World Heritage walks
This is a 6 km path that takes you to three different places with exciting rock carvings: Lövåsen with its shaman, the Gerum panel with the flying swing and Sotetorp with ships full of people doing backward somersaults.
Beside the carvings, which are both painted and unpainted, there are information boards that tell you about the locations and the interpretations of the rock carvings. The tour also takes you past other sights of cultural and historical interest such as livestock paths, a ruined windmill and remains of cottages. Along the way there are a couple of places for a rest and a location affording a magnificent view of the Tanum Plain and the World Heritage Area. From the car park red-topped posts show the way. The path is quite hilly in places.
Kasen Lövåsen
This is the first panel that you reach if you follow the path. On the far side of the panel there are two deeply carved ships, very visible in the afternoon sun. Close beside the platform on the steps there are two other very interesting ships. In both cases the crew can be clearly seen with their paddles raised in the air. In the stern of the ship on the left stands a man who is a good deal bigger than the other men of the crew. Perhaps there is a value perspective and it is the ship’s skipper that we see. From the man’s head what look like rabbit’s ears stick up. We are presumably looking at a helmet with horns. It was during the Bronze Age that horned helmets were fashionable and not during the Viking era.

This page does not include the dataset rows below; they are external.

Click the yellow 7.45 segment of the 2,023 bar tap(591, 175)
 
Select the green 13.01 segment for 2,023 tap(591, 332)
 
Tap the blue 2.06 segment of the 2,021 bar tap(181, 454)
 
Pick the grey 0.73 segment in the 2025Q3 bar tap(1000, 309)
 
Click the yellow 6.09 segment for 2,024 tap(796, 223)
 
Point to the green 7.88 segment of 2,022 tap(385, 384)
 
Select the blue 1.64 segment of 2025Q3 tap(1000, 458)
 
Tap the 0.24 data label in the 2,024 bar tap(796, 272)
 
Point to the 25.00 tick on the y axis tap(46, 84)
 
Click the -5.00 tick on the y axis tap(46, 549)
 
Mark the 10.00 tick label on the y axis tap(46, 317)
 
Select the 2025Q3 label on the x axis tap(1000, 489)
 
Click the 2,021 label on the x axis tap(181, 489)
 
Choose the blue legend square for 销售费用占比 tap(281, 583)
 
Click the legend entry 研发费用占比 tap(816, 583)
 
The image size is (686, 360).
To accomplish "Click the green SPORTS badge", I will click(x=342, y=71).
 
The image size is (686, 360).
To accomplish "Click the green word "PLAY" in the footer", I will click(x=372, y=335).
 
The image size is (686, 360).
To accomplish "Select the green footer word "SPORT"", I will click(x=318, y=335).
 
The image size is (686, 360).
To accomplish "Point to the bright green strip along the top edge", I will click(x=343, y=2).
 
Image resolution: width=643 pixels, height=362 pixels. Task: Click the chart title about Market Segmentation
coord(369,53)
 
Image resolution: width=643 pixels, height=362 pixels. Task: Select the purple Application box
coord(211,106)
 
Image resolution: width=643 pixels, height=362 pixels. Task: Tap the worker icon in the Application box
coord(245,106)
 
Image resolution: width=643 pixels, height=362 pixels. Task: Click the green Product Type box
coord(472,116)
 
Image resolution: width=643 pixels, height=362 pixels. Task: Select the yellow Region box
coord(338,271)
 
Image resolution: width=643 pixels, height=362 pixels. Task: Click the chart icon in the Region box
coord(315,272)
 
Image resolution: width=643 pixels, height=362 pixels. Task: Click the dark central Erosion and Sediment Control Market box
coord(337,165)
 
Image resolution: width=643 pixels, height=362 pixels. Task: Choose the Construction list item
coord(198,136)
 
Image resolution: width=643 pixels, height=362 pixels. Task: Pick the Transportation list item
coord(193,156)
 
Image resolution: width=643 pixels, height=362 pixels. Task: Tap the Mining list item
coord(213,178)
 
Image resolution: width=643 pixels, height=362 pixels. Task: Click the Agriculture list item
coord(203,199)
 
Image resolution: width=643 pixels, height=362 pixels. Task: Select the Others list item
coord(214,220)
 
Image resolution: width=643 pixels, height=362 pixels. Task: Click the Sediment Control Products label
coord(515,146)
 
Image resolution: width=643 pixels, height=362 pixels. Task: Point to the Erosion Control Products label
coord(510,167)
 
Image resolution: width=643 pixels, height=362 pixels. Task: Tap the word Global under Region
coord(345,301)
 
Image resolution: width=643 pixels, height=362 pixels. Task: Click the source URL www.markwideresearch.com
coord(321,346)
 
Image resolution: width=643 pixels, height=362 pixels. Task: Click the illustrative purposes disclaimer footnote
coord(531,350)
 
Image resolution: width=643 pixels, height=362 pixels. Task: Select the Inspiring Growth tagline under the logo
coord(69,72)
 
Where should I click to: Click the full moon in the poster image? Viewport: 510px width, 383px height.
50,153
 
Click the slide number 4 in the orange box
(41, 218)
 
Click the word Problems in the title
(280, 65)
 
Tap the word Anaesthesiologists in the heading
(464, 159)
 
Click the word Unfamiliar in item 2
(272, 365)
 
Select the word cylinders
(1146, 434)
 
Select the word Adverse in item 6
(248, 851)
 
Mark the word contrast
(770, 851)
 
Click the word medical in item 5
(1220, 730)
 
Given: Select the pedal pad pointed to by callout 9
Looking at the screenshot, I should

Ten metres or so to the right of the steps there is another man with a horned helmet. This is the “sorcerer” or “shaman”. Like the skipper the shaman has what appears to be a big nose. These elongated faces have been interpreted as indicating that the person depicted is wearing a mask, perhaps a bird mask with a beak. The shaman is also interesting because he shows some of the most common attributes that can be seen on the men of the rock carvings. That it is a man can hardly be doubted because the shaman is depicted with a clearly erect penis. The scabbard of a sword protrudes from the rear of the shaman. The end of the scabbard is in a form similar to the bronze fittings that have been found from the Bronze Age. The extremely thick calves are also something often seen on persons depicted. Perhaps they were regarded as handsome.
The Gerum Panel
The Gerum panel, also known as the Runohällen (the runic panel), bears no runic script, only Bronze Age carvings. The name comes from the fact that in times past what could be seen on it was believed to be prehistoric script. In the middle of the Runohällen is its most frequently discussed carving, the flying swing or the maypole. The image has acquired this name because it brings to mind the maypoles and dancers that can be seen in, for example, Dalarna. At the top there is a platform with a man on it. From the platform hang “ropes” with figures on the ends.
However it is not only this unique carving that makes the panel interesting, but also its place in the landscape. Runohällen is a carving that is located very low. Sea level during the Bronze Age was much higher than it is today, and at the beginning of the Bronze Age, around 1800 B.C., the whole rock was under water and the cultivated landscape where the panel lies today was a part of the inner archipelago. By about 1500 B.C. the sea had receded a little and the shoreline was about half a metre below the platform of the maypole. It was at this time that the first images were carved on the panel. The earliest images are the ships that have a keel line that goes up like an antenna at one end and finishes in a blob at the other. The ships have thus been carved on a panel that was lashed by the waves of the Bronze Age and it is not difficult to imagine a clear connection between the depictions of ships and the sea beside which they lay.
Sotetorp
Sotetorp is the third and final rock carving on the “World Heritage Tour” circuit. The best known carving on this rock is probably the representation off an acrobat, a “voltigeur”, who is doing a backward somersault over a ship. Men resembling the shaman from Kasen Lövåsen are standing in both the bow and the stern. Several experts have drawn parallels between our Scandinavian acrobats and the depictions of bull leapers from the contemporary Minoan culture of Crete.
There have also been discoveries of acrobats of bronze that have presumably been attached to wooden models of ships. Just to the left of the ship with the voltigeur there is a so called sunwheel, a symbol normally taken to represent the sun. It could of course also be a depiction of a wagon wheel and spokes, a new invention during the Bronze Age.